Supplied passage —

And here’s where it all ties in with the chronosequence. Soil properties deeply influence the mobility of contaminants like heavy metals. In a study in Journal of Environmental Quality, Rechberger served as first author, examining how the different soils along the chronosequence retained cadmium. The group discovered that cadmium sorption decreased with increasing soil age and higher levels of rainfall. As soil sorption decreases, cadmium is more likely to move into waterways, which increases its likelihood of ending up in the sensitive food chain of the islands.

The study offers insights for guiding fertilizer recommendations on the islands. The older the soil (or the higher the elevation and rainfall), the more likely any heavy metals in fertilizer will end up in the environment. And with the impacts of climate change on the island, over a long time, the younger soils will weather as temperature and rainfall increase.

To-do list —
1. Translate this sentence from the passage on cadmium in island soils into Spanish: "The study offers insights for guiding fertilizer recommendations on the islands."
2. Write the next few sentences of the passage on cadmium in island soils, picking up after its final sentence.

Listed records —
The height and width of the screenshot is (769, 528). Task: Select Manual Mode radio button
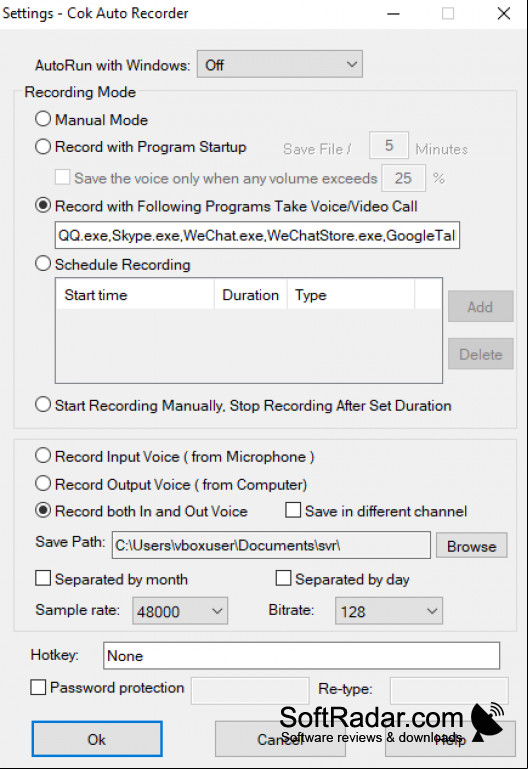click(43, 119)

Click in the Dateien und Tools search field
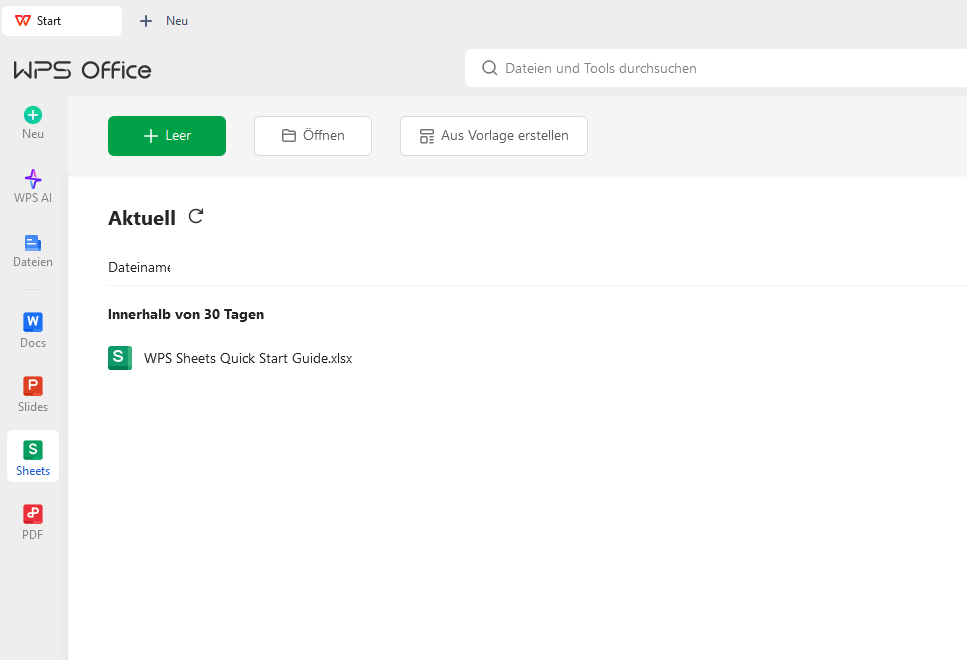[x=700, y=68]
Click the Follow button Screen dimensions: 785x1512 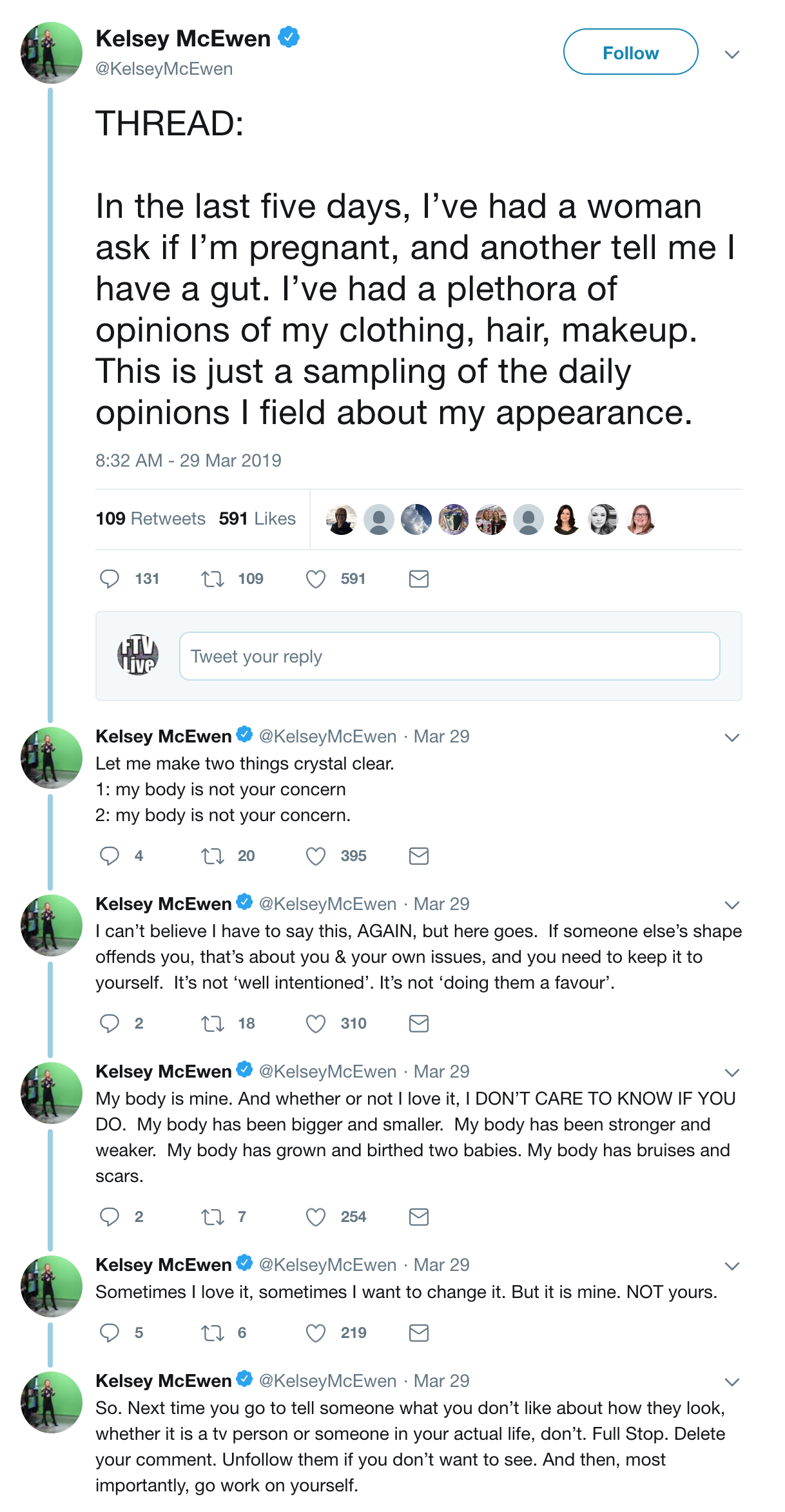[x=630, y=52]

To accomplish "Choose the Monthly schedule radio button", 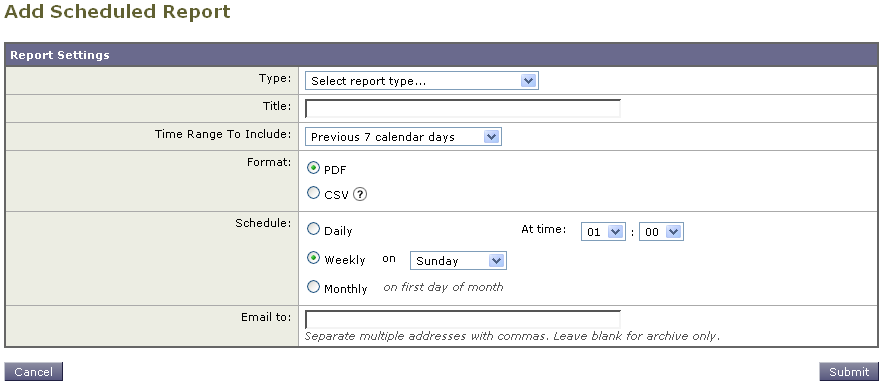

Per-task answers —
1. El estudio ofrece ideas para orientar las recomendaciones de fertilizantes en las islas.

2.
“We’ve already started writing a proposal about how the biogeochemistry of phosphorus changes along the chronosequence, as well,” Rechberger says. Agriculture on an island is never too far away from the water, and the team is worried that any fertilizer runoff could negatively impact fresh and saltwater ecosystems alike.

Though the team has already discovered so much about soil formation from the “outdoor laboratory” of the Galápagos, there’s much they still would like to do. With their amassed soil samples, Zehetner estimates they have enough for another 10 dissertations. And their work is laying the foundation for a better understanding of how human interactions with the natural world—and with the factors we can’t control or observe in real time, like soil formation—impact delicate ecosystems.